Author: Sybil Oldfield
Publisher: Taylor & Francis
Published: 2022-08-24
Total Pages: 241
ISBN-13: 1000634256
DOWNLOAD EBOOKOriginally published in 1994, This Working-Day World is lively collection of essays presenting a social, political and cultural view of British women’s lives in the period 1914–45. The volume describes women’s activities in many different areas, ranging from the weekly wash to the rescue of child refugees. Each essay, from an international list of contributors, is based on new research which will complement existing studies in a range of disciplines by adding information on, among other topics, women’s teacher training colleges, and women in the BBC, in medical laboratories and in Art schools. The book does not, however, idealise women: the militarism and racism of the period infected women too, and this is revealed in the account of women in the British Union of Fascists, and the analysis of the Pankhursts’ merging of patriotism and gender issues. Through studies and personal accounts, This Working-Day World reveals past issues that are still pertinent to debates in today’s society. As we read the chapter on the recently discovered Diary of Doreen Bates which outlines possibly the first female civil servant campaign for rights as a single mother, we hear echoes of issues being discussed today. Indeed, as we approach the end of the century it is a good moment to look back and re-evaluate areas and degrees of progress – or the reverse – in society, and in British women’s lives in particular.

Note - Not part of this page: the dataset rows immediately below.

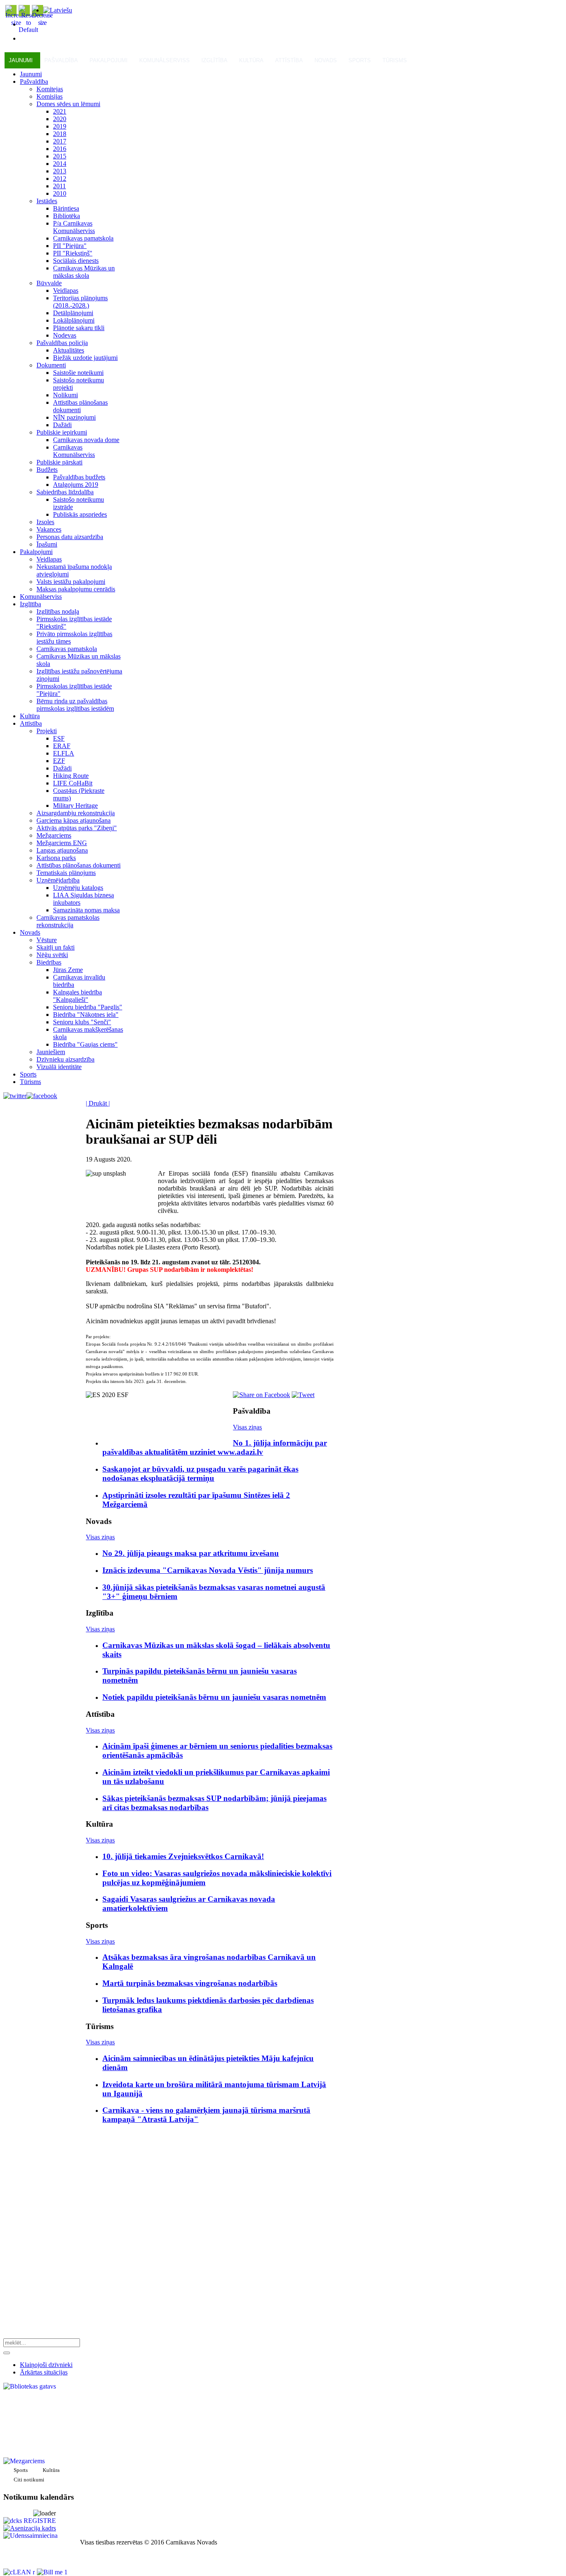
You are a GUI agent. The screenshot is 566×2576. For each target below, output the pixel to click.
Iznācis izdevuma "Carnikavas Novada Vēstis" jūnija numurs (207, 1570)
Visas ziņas (247, 1427)
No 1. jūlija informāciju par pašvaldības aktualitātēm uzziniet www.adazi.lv (214, 1447)
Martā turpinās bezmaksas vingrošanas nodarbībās (189, 1983)
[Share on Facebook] (261, 1394)
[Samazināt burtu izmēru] (42, 22)
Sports (359, 60)
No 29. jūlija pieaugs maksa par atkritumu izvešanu (190, 1553)
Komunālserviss (164, 60)
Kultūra (251, 60)
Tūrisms (394, 60)
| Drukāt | (98, 1103)
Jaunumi (21, 60)
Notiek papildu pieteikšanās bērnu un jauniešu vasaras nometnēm (214, 1697)
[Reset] (6, 2353)
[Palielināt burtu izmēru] (16, 22)
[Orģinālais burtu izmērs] (28, 29)
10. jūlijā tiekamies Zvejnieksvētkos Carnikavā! (183, 1856)
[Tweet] (303, 1394)
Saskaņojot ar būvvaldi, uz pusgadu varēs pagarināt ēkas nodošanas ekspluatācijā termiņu (200, 1473)
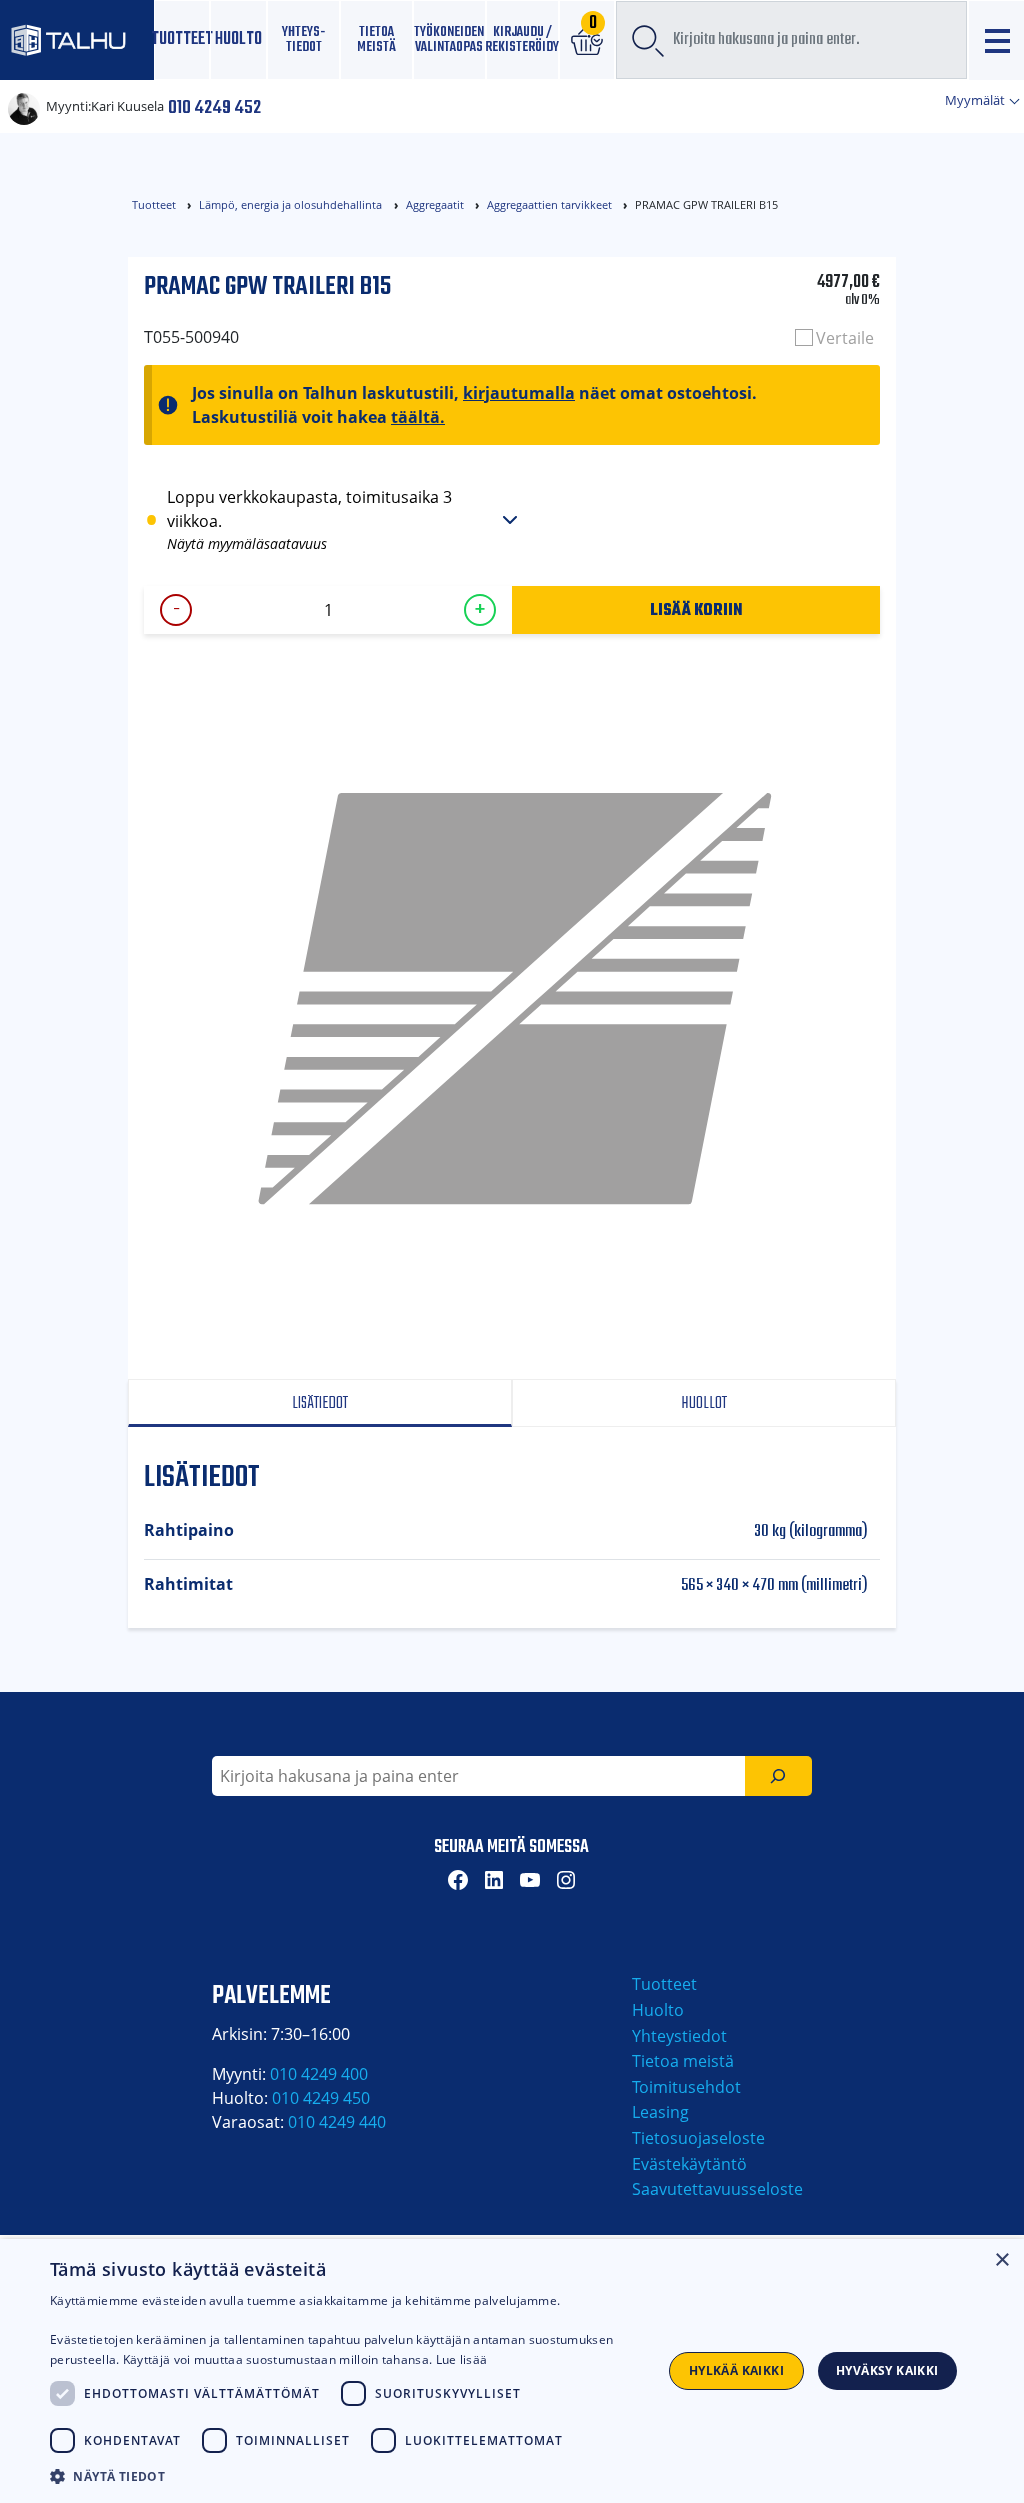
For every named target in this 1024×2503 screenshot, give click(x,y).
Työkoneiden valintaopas (449, 39)
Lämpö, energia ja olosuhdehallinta (290, 204)
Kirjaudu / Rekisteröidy (522, 39)
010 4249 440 (337, 2122)
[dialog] (512, 2371)
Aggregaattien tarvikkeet (549, 204)
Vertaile (845, 338)
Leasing (660, 2112)
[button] (347, 2476)
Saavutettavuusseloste (717, 2189)
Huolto (238, 39)
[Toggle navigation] (996, 40)
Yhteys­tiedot (303, 39)
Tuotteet (182, 39)
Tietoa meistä (376, 39)
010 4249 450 (321, 2098)
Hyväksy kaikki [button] (887, 2370)
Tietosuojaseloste (698, 2138)
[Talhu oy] (77, 39)
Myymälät (976, 100)
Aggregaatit (435, 204)
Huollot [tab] (704, 1403)
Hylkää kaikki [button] (736, 2370)
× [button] (1001, 2260)
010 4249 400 (319, 2074)
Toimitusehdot (686, 2087)
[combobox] (791, 40)
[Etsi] (778, 1776)
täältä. (418, 417)
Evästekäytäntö (689, 2164)
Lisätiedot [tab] (320, 1403)
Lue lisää (462, 2359)
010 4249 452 (214, 106)
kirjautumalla (519, 393)
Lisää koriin (696, 609)
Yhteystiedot (679, 2036)
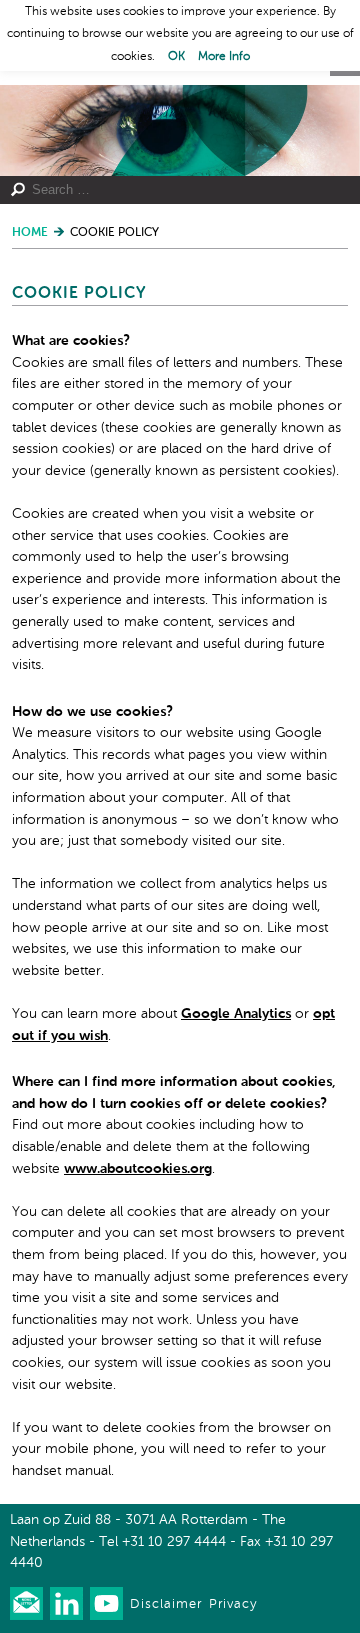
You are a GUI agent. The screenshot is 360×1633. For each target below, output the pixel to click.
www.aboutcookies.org (138, 1169)
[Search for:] (173, 190)
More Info (224, 57)
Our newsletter (26, 1603)
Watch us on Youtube (106, 1603)
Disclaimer (166, 1604)
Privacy (233, 1604)
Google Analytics (236, 1014)
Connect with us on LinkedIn (66, 1603)
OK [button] (176, 57)
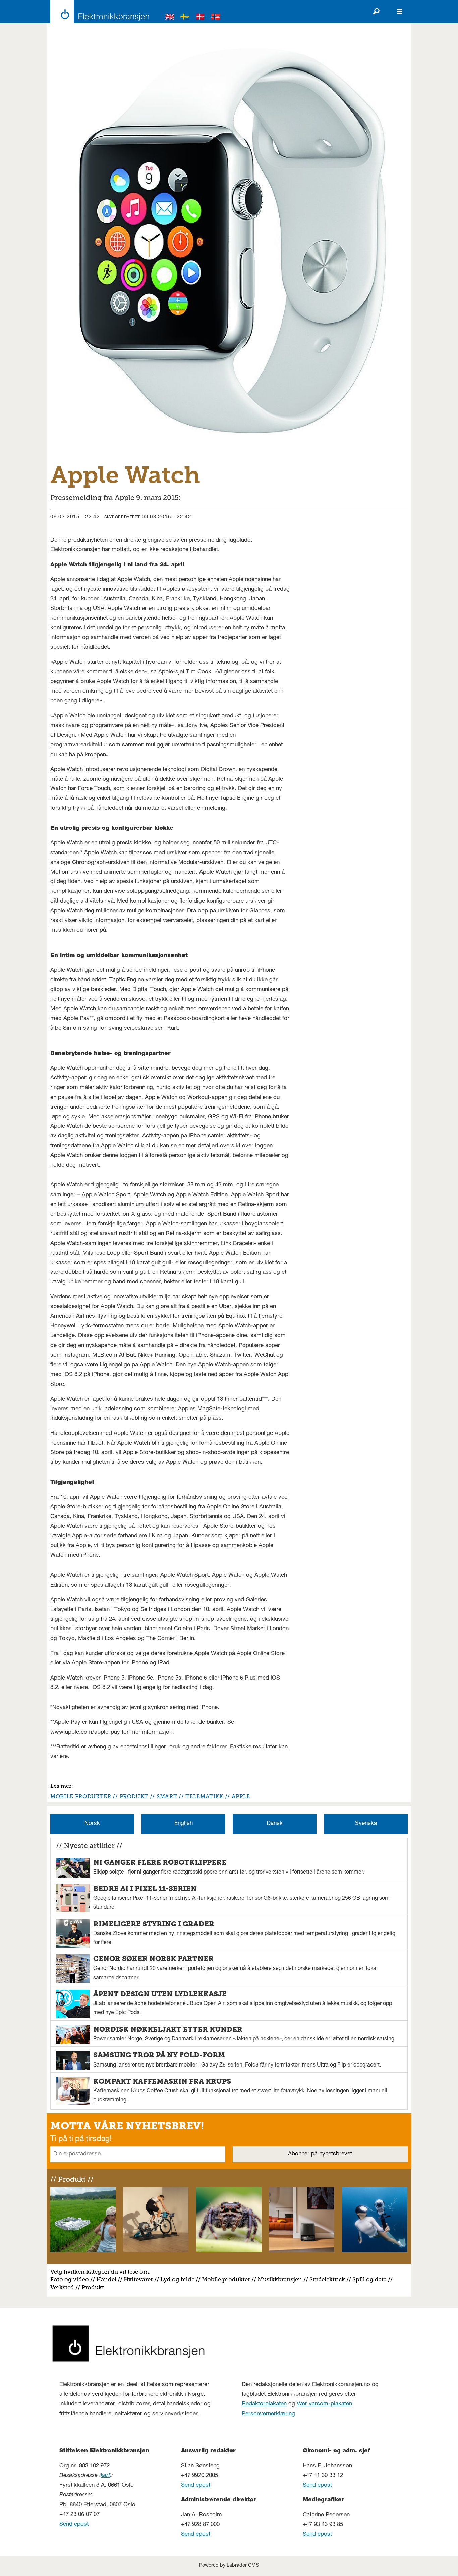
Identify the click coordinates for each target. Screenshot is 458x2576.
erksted (64, 2287)
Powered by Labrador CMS (229, 2565)
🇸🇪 (185, 18)
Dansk (275, 1824)
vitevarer (140, 2279)
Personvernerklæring (268, 2414)
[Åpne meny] (399, 12)
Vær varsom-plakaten (324, 2404)
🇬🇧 (170, 18)
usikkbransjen (282, 2279)
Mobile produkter (226, 2279)
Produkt (92, 2287)
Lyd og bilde (177, 2279)
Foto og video (69, 2279)
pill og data (371, 2279)
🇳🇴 (216, 18)
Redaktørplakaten (264, 2404)
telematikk (204, 1796)
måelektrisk (329, 2279)
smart (167, 1796)
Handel (106, 2279)
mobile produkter (80, 1796)
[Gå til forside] (98, 11)
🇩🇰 (200, 18)
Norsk (92, 1824)
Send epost (74, 2524)
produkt (134, 1796)
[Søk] (376, 11)
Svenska (366, 1824)
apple (241, 1796)
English (183, 1824)
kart (105, 2476)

With its unusual photographs, this accessible and informative collection provides a rich resource for students in twentieth century social and cultural history, and women’s studies courses, and an enlightening volume for general readers.
Author: Amy Cox Hall
Publisher: Routledge
Published: 2020-11-29
Total Pages: 158
ISBN-13: 1000185702
DOWNLOAD EBOOKLooking beyond the impact photographs have on the perpetuation and expression of social norms and stereotypes, and the influence of the act of taking a photograph, this new collection brings together international scholars to examine the camera itself as an actor. Bringing the camera back into view, this volume furthers our understanding of how, and in what ways, imaging technology shapes us, our lives, and the representations out of which we fashion knowledge, base our judgments and ultimately act. Through a broad range of case studies, the authors in this collection make the convincing claim that the camera is much more than a mechanical device brought to life by the photographer. This book will be of interest to scholars in photography, visual culture, anthropology and the history of photography.